**Exercise prompt**
Only the lines below from the one containing "Ungasan Villa (73, 94)" to the one containing "[White YouTube Icon] (274, 2208)" should be repeated, both included and unchanged.
-- Data for the task follows --
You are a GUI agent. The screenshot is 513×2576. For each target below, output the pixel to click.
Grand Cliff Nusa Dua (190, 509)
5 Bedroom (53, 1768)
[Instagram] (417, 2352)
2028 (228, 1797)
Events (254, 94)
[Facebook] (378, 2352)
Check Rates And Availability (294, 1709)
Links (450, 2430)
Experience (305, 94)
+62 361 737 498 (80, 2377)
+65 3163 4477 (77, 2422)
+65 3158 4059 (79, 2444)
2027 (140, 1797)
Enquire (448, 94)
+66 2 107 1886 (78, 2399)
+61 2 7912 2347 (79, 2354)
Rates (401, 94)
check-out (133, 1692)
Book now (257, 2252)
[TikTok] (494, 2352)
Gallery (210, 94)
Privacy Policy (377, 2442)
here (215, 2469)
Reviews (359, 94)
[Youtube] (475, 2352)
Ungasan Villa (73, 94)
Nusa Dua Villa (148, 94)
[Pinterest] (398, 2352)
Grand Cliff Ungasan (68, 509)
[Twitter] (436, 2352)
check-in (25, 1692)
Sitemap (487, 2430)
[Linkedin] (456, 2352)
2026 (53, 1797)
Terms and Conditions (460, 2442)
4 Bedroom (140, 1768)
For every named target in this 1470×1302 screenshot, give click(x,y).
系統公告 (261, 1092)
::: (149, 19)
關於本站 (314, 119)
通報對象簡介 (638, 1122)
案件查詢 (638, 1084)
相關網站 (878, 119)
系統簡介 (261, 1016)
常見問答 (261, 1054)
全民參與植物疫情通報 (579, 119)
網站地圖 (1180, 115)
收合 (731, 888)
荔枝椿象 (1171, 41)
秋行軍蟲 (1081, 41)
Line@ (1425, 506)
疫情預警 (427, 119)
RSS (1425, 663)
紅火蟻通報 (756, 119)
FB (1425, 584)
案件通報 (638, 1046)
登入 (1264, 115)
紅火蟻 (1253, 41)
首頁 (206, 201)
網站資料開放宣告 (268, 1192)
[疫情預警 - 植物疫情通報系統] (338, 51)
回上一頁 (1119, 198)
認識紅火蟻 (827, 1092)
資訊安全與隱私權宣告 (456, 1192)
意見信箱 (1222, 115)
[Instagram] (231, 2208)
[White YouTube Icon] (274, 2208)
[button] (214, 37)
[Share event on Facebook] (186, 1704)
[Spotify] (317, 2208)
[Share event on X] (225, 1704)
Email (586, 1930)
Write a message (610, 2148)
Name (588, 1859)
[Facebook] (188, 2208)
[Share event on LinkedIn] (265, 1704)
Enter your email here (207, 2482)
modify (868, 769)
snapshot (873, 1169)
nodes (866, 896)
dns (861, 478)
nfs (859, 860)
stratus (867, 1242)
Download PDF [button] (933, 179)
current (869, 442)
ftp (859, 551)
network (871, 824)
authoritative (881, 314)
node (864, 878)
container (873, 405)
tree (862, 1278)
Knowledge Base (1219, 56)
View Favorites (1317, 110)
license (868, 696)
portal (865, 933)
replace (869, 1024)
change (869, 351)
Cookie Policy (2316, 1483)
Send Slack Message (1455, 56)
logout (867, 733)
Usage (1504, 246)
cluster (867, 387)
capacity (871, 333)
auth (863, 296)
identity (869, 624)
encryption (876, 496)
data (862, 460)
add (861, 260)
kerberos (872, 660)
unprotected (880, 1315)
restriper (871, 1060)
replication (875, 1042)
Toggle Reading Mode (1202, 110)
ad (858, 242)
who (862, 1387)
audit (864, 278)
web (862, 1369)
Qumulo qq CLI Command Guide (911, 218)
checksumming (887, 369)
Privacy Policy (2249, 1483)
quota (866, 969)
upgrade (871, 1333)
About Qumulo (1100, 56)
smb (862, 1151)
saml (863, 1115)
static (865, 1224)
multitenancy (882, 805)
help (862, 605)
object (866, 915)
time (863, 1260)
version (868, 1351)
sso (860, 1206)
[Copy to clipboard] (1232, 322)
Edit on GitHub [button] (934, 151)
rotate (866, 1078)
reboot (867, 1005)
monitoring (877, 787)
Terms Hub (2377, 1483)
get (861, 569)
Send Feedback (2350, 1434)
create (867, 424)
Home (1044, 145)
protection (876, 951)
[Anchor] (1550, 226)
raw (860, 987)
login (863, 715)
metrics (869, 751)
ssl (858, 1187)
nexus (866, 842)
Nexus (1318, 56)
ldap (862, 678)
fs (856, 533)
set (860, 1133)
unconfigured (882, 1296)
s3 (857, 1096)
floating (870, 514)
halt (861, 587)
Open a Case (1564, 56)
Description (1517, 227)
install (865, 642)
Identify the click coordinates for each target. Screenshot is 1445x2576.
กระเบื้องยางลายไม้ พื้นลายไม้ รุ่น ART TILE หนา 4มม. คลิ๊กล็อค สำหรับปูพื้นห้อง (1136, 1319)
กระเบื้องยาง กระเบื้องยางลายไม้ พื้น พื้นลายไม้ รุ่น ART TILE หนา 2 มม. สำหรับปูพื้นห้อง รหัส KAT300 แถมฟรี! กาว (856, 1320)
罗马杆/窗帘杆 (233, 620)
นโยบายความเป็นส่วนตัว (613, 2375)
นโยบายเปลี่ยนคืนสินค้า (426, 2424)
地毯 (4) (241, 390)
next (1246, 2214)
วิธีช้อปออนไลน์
-- Data for the task concluded --
**Your response**
Ungasan Villa (73, 94)
Nusa Dua Villa (148, 94)
[Pinterest] (398, 2352)
Grand Cliff Ungasan (68, 509)
[Twitter] (436, 2352)
check-in (25, 1692)
Sitemap (487, 2430)
[Linkedin] (456, 2352)
2026 (53, 1797)
Terms and Conditions (460, 2442)
4 Bedroom (140, 1768)
For every named target in this 1470×1302 screenshot, give click(x,y).
系統公告 (261, 1092)
::: (149, 19)
關於本站 (314, 119)
通報對象簡介 (638, 1122)
案件查詢 (638, 1084)
相關網站 (878, 119)
系統簡介 (261, 1016)
常見問答 (261, 1054)
全民參與植物疫情通報 (579, 119)
網站地圖 (1180, 115)
收合 (731, 888)
荔枝椿象 (1171, 41)
秋行軍蟲 (1081, 41)
Line@ (1425, 506)
疫情預警 (427, 119)
RSS (1425, 663)
紅火蟻通報 (756, 119)
FB (1425, 584)
案件通報 (638, 1046)
登入 (1264, 115)
紅火蟻 (1253, 41)
首頁 (206, 201)
網站資料開放宣告 (268, 1192)
[疫情預警 - 植物疫情通報系統] (338, 51)
回上一頁 (1119, 198)
認識紅火蟻 (827, 1092)
資訊安全與隱私權宣告 (456, 1192)
意見信箱 (1222, 115)
[Instagram] (231, 2208)
[White YouTube Icon] (274, 2208)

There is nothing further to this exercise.